If anything is more demonized than carbs- it’s fat.  Growing up it seemed like fat was to blame for all our dietary woes and weight problems.  They even made low fat ice cream and donuts so we could feel better about ourselves.

Fat is an essential part of life.  Fatty acid is found in the membrane of every cell in your body, and a layer of fatty tissue protects all of your internal organs.  Fat has a place in our diet, and a gigantic role in our biology.

Fats can be found in sources as varied as almonds, salmon and ribeye.  Some fats contain more Omega-6 and Omega-3s (Essential Fatty Acids) and are therefore preferable to the other sources.  This is found mostly in fish and grass fed beef, but can be supplemented by taking a Fish Oil or Krill Oil capsule. 

Trans fats are the only type of fat you should consume as rarely as possible.  Trans fats are found in chips, French fries and other over-processed foods that no one could mistake as healthy.

Healthy sources of fat are:

  • Fish- Salmon, Tilapia, Cod
  • Avocados
  • Nuts- Almonds, Cashews, Peanuts, Walnuts
  • Oils- Olive or Coconut Oil
  • Supplements- Fish or Cod Oil, MCT Oil

Putting It All Together

The point of all of this is to point out that not every calorie is equal in its potential to change your body.  A gram of protein and a gram carbohydrate contains 4 calories.  A gram of fat holds 9 calories.

110 calories of chicken breast has 23 grams of protein, 0 grams of carbs and a little over 1 gram of fat.  It is a little less than 4 ounces, or half of a breast.

110 calories of white bread is only one slice.  It has 22 grams of carbohydrates, 1 gram of fat and 4 grams of protein.

If you were only counting calories you would view these two options as equal.  While equal in calories they are not equal in nutritional quality, or in the ability to change your body.  The piece of bread is a small portion compared to the chicken, and would not satiate you.  It would be part of a larger meal. The chicken breast would satiate you and could be a meal on its own with a handful of veggies.

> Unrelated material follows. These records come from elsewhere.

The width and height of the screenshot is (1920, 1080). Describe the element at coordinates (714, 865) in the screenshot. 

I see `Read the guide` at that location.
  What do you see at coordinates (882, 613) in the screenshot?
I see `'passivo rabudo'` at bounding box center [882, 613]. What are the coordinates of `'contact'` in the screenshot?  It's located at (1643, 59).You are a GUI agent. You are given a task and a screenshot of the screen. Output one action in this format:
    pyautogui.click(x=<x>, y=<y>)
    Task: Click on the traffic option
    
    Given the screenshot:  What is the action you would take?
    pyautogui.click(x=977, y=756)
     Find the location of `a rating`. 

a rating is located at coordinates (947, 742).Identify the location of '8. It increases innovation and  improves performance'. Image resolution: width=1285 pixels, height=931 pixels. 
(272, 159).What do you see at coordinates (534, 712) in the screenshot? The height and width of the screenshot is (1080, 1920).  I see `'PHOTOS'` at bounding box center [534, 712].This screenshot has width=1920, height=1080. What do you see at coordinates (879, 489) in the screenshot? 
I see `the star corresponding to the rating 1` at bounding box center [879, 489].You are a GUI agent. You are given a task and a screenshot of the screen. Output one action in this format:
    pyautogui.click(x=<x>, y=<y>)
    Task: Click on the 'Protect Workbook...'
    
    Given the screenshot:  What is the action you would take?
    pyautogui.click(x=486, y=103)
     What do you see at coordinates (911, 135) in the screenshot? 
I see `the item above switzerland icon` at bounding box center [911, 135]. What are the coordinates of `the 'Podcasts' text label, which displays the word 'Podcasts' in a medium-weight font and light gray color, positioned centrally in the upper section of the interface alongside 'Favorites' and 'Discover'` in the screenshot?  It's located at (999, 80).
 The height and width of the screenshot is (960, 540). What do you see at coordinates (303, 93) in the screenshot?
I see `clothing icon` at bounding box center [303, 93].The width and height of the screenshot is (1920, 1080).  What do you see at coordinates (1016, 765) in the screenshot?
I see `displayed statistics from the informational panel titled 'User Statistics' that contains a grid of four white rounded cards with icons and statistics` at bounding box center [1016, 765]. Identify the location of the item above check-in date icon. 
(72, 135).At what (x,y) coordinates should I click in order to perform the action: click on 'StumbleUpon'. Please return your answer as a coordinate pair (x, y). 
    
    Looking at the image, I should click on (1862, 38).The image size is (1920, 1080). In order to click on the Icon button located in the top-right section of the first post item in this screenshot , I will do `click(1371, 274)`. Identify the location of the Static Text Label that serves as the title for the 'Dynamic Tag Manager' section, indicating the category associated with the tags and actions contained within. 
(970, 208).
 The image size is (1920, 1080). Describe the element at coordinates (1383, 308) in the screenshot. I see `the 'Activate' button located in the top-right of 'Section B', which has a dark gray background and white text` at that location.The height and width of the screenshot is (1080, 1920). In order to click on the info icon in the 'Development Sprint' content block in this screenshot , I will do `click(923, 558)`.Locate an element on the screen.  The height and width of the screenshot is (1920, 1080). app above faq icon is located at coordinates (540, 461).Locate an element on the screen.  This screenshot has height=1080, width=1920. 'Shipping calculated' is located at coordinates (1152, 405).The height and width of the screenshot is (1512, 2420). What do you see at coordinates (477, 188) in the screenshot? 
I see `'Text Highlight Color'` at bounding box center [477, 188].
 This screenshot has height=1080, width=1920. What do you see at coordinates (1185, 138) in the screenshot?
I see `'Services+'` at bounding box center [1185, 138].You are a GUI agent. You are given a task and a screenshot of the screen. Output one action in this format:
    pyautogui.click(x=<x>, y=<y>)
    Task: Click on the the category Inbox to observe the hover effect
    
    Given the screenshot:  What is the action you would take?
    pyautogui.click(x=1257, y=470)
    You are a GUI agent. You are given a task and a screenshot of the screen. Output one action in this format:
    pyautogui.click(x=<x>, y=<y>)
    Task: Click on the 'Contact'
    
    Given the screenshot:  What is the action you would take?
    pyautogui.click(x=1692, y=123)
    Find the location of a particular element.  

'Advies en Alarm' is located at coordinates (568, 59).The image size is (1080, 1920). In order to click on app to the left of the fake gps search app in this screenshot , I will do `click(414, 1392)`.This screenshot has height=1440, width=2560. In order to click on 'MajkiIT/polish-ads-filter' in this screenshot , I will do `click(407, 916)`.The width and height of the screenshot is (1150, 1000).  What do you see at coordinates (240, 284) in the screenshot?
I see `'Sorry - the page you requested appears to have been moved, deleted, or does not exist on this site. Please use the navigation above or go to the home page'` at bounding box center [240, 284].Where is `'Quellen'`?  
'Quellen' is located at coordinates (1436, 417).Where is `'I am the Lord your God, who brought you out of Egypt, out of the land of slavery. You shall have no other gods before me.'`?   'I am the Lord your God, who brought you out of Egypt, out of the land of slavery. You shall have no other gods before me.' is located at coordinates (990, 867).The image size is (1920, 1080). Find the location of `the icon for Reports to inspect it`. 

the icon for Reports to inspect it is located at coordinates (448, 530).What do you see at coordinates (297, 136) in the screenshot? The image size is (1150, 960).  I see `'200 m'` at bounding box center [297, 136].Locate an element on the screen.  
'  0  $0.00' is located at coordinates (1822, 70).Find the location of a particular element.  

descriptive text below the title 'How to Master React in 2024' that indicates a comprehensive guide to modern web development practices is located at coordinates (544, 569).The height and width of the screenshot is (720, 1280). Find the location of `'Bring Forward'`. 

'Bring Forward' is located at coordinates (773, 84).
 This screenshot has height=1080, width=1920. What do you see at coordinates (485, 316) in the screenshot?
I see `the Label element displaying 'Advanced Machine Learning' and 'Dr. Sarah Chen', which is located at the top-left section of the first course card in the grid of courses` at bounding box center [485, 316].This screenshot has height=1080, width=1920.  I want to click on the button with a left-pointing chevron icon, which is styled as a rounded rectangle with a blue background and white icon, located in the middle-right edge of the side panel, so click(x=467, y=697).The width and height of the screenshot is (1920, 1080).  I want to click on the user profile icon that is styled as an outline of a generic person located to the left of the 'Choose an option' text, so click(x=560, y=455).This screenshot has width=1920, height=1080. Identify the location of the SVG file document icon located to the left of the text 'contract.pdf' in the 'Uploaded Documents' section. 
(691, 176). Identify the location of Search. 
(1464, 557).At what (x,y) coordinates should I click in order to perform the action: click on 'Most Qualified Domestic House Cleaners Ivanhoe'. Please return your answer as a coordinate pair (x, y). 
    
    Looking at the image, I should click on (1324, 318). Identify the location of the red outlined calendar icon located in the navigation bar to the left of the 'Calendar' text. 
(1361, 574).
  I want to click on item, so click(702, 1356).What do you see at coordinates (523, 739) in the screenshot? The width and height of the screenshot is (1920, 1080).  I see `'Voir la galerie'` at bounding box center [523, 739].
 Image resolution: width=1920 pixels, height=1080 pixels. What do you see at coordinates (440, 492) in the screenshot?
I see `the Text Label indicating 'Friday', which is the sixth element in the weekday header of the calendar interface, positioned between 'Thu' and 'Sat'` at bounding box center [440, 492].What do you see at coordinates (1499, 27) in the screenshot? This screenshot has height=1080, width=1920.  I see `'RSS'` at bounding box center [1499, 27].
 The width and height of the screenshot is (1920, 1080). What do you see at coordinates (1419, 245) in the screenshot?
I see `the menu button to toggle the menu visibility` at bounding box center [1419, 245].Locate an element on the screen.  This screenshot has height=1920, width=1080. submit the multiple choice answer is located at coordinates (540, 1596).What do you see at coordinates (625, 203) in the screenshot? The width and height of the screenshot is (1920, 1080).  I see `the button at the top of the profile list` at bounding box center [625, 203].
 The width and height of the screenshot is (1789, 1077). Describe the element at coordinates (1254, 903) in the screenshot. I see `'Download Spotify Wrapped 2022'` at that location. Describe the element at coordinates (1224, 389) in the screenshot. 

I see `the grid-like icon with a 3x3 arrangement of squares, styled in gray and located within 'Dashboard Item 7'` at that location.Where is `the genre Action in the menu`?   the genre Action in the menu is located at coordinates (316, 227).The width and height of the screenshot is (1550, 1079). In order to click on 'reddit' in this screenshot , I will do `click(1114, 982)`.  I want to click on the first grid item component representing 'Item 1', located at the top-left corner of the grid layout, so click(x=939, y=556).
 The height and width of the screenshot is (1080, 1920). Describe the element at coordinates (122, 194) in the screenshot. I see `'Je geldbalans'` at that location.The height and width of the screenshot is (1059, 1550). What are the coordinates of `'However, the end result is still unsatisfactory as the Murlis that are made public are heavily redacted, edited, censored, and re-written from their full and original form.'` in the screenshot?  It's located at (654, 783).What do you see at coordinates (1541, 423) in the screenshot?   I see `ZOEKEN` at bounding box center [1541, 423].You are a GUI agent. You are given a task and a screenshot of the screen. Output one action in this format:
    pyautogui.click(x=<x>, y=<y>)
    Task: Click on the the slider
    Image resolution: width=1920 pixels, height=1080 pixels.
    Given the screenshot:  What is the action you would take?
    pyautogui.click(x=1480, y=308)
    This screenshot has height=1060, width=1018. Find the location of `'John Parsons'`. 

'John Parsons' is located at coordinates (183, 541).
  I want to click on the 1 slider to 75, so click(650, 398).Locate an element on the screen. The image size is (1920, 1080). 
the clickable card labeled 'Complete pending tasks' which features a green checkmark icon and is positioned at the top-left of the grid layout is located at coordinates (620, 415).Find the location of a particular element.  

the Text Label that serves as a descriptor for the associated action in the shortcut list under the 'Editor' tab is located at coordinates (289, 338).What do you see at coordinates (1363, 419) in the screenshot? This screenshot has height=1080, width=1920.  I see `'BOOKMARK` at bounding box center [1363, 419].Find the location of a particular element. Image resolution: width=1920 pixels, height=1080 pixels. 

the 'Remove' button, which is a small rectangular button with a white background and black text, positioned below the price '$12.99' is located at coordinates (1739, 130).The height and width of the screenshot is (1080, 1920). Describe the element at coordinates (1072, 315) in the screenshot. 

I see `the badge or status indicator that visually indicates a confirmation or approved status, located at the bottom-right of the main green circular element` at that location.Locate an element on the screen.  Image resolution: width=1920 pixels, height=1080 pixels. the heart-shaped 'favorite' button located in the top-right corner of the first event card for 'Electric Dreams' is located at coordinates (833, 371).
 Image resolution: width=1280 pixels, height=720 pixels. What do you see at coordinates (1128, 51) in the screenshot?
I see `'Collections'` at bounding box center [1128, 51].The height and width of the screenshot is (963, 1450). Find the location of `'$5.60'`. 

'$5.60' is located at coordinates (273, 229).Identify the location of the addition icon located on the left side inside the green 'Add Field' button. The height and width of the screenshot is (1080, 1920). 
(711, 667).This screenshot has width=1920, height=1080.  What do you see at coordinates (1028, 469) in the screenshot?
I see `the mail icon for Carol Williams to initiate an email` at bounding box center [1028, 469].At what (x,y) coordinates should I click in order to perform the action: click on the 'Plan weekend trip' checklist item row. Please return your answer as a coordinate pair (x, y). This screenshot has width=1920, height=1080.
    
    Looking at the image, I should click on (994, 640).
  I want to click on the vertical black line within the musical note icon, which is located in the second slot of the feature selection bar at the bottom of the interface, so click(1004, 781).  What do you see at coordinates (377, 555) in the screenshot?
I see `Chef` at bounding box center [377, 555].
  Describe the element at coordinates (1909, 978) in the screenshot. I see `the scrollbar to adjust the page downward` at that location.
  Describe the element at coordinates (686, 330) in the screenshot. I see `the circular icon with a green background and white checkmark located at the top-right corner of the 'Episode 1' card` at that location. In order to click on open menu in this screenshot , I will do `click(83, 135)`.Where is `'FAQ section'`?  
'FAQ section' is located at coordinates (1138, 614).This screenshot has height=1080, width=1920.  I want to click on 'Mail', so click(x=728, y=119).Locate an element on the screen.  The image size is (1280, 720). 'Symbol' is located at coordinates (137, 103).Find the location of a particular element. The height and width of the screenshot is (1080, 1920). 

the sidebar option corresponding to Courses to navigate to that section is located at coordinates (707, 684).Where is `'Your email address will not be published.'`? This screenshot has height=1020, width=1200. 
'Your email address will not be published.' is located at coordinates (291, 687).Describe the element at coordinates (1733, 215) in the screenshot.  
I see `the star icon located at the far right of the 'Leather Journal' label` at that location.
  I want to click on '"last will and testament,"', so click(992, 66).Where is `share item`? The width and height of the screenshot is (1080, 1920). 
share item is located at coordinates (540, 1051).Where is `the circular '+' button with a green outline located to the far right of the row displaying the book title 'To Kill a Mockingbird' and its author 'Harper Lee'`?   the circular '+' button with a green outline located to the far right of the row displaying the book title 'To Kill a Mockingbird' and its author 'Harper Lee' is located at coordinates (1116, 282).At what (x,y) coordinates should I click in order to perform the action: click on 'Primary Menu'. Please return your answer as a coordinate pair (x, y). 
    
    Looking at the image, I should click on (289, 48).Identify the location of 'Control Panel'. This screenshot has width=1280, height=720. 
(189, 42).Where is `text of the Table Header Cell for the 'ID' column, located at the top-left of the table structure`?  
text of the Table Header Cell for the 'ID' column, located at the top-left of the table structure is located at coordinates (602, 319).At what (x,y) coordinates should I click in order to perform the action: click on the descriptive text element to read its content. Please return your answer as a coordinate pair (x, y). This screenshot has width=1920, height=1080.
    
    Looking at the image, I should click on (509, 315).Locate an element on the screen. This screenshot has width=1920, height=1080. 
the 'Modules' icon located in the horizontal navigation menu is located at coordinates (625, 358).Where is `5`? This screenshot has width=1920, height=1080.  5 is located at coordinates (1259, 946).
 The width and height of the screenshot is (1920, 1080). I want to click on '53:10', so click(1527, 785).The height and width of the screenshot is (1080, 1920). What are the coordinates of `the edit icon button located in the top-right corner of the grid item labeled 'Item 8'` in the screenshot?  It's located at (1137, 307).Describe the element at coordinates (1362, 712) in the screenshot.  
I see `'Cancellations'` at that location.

You should eat one gram of protein per pound of body weight.  If you are trying to change your body you should eat one gram of protein per goal body weight.  A man aiming to gain significant muscle might even want to eat one and a half gram of protein per goal body weight.

You should eat between 100 and 200 carbohydrates per day.  If you are aiming to lose fat you should err closer to the 100 grams per day number, if you are aiming to add muscle you might even go slightly higher than 200.  I tell people to take their protein intake and subtract 50 grams to figure out their ideal carbohydrate intake. 

Fat should always be between 65 and 75 grams per day.  On days you do not work out you should cut carbs slightly, while increasing fats slightly.

So let’s put this all into action. 

Let’s say I am a 195 pound man who wants to gain a little bit of muscle while losing fat.  I want to look toned and defined.  My goal body weight is 185 pounds.   I would eat 185 grams of protein per day, 130 grams of carbohydrates per day and 65 grams of fat.  That is a grand total of 1,845 calories. 

This is a customizable formula.  Your body does not have the same caloric needs and mine does. 

Calories counting is important, but the breakdown of where the calories come from is more important.  Learn to make the proper food choices for your body and you will see much better results.  Macronutrients are the most powerful tool in your quest for body recomposition.  They seem complicated at first but with a little bit of study and attention you can master them in only a few days.